Чтобы мир развивался, мало собранных и сохраненных знаний – нужны люди, умножающие знания. В Верхнем мире обязательную семилетку ввели не ради демократических свобод – на современных заводах не могут работать люди, не умеющие читать и писать. Не существовало бы ни авто, ни телеграфа, если бы в ряды инженеров не вливались сотни людей «от сохи», которые, родись они всего век назад, не смели бы и помыслить об образовании. Вся Цитадель с ее трехсотлетней историей ничего не прибавила в копилку знаний Исподнего мира – спасибо на том, что сохранила былое. Куда уж до умножения знаний замку Сизого Нетопыря!
Лошади въехали в каретную, позади захлопнулись ворота – не лишняя предосторожность, Крапе не хотелось бы ни встретиться с Пратой Сребряном, ни попасть на глаза шпионам Огненного Сокола. И, похоже, Живущий в двух мирах тоже не спешил объявлять замку о своем воскресении – из каретной, где не было ни души, все четверо по узкой лестнице в стене поднялись в покои Чернокнижника.
Лестница вышла в небольшую комнату с закопченным потолком и факелами по всем стенам. Посреди стоял тяжелый обеденный стол, накрытый на пять персон, с торца в одиночестве сидел Чернокнижник – в долгополом халате. Явлен когда-то встречался с хозяином замка Сизого Нетопыря за столом переговоров, Крапа же видел его только издалека.

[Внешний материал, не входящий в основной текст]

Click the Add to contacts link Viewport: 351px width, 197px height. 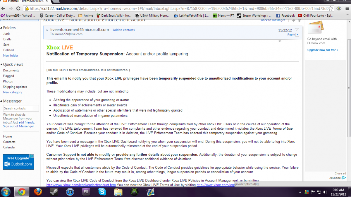[124, 30]
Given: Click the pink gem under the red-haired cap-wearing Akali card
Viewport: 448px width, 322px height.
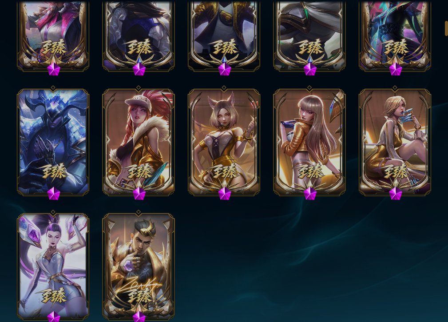Looking at the screenshot, I should pos(139,194).
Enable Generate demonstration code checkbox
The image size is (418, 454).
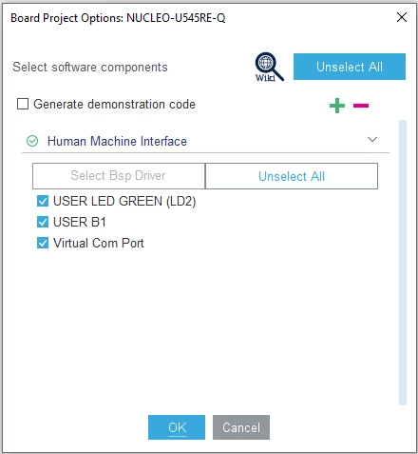point(23,104)
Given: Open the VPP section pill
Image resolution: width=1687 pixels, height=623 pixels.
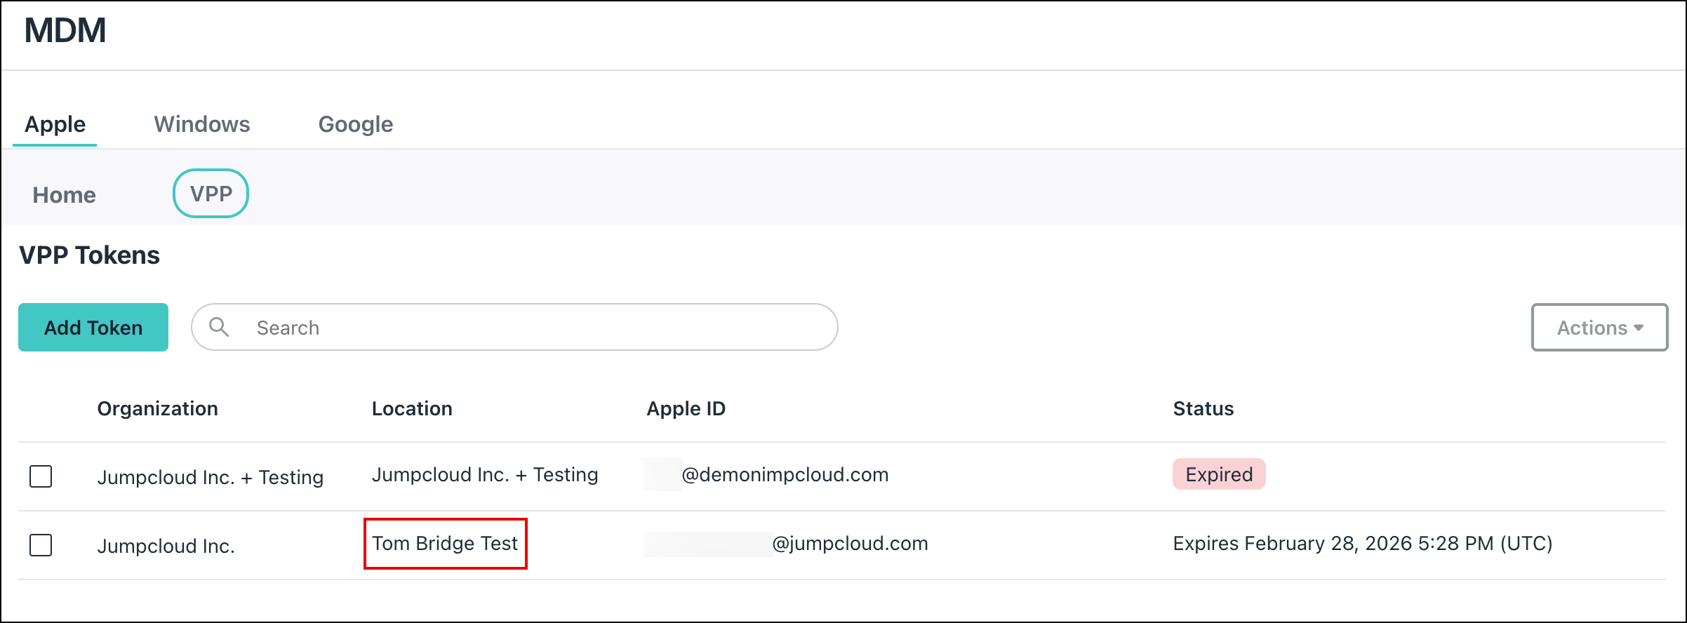Looking at the screenshot, I should (x=211, y=194).
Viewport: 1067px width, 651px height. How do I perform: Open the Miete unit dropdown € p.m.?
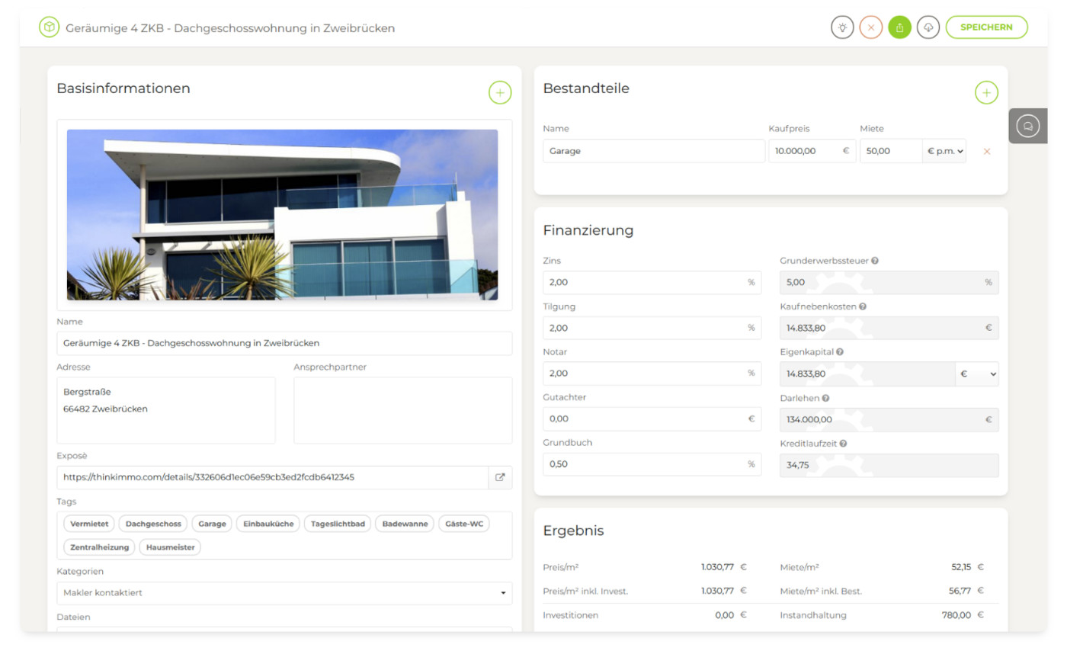(945, 152)
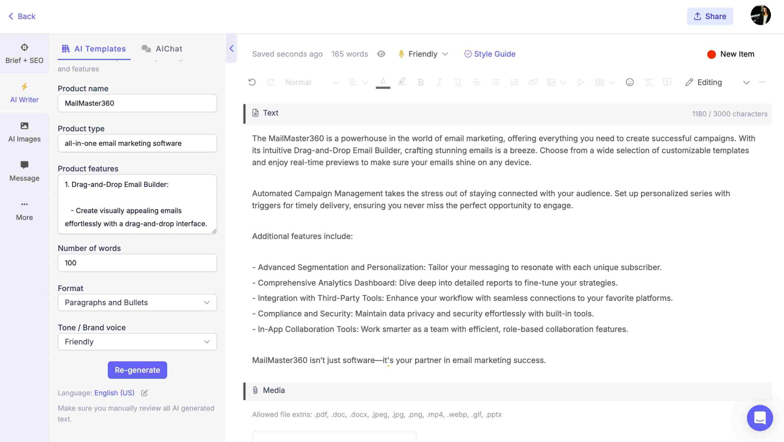Screen dimensions: 784x442
Task: Toggle the preview eye icon
Action: 381,53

Чернокнижник почти равнодушно скользнул взглядом по лицу Крапы и задержался на Йелене, разглядывая его с откровенным любопытством. И Красен был уверен: самый знатный колдун Млчаны удивлен, – пока тот не изрек:
– Ухо вы перевязали плохо, хрящ может неправильно срастись.
– Это я перевязывал, – с гордостью ответил Живущий в двух мирах. – А перевязывать я толком никогда не умел…
– А мог бы давно научиться, – назидательно ответил колдун, на что Йелен вскинул горящие глаза.
– Охранителю необязательно уметь то, что может делать каждый лекарь, – сказал он с вызовом.
Колдун воззрился на него скорей удивленно, чем сердито, но даже у Крапы по спине пробежали мурашки – в презрении и брюзгливости Чернокнижника пряталась сила.
– Если бы ты был моим учеником, мальчик, я бы быстро научил тебя молчать и слушать, когда старшие разговаривают.
– Я не ваш ученик, – ответил Йелен, не опуская глаз.
– Милуш, оставь. – Живущий в двух мирах обнял мальчишку за плечо. – Думаю, у тебя ничего бы не вышло, раз это не вышло у чудотворов в Брезенской колонии. Йока Йелен – крепкий орешек.